You should ask for clarification of any expressions, words or phrases that are unusual or unclear, or both. Do not ASSUME you understand them. The specialist PI Broker will usually bring to your attention any unusual or unusually onerous terms exclusions or conditions and is further reinforcement of the value in using an Accredited Broker.

“Top Tip”

It is difficult to judge whether the exclusions in a policy of insurance are fair and reasonable unless there is a point of reference by which to make that judgement. The best point of reference is not to the policy wording itself but to a careful analysis of what the business is doing and what risks ought or need to be covered.

This is of course the principle behind a Demands and Needs statement that brokers are required to take into consideration when advising their clients. Curiously when buying their own PI insurance this is often left out.

At a time when insurance brokers are expanding into wide ranges of services it is very important to look carefully at how they may be described or defined in relation to te description of the business in your policy.

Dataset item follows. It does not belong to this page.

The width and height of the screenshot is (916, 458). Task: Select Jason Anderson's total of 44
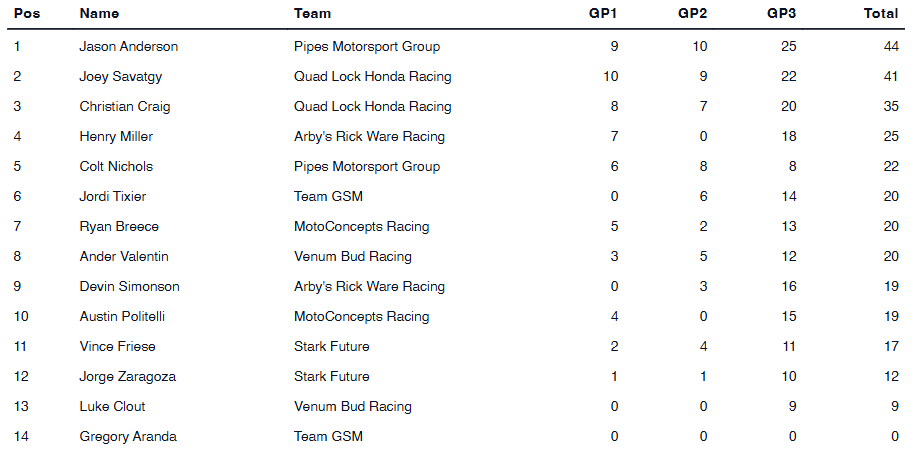click(889, 47)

Exclusion clauses have evolved over the last 25 years to exclude those activities that underwriters would prefer not to insure. Very often these include:-

  • matters of financial advice and services,
  • trading risks,
  • underwriting and agency authority.

By drawing a visual diagram of the activities ordinarily undertaken by the business which should be contributed to by the people in the business that are doing it every day, it is possible to create a benchmark by which one can judge the appropriateness or otherwise of the exclusions in the policy.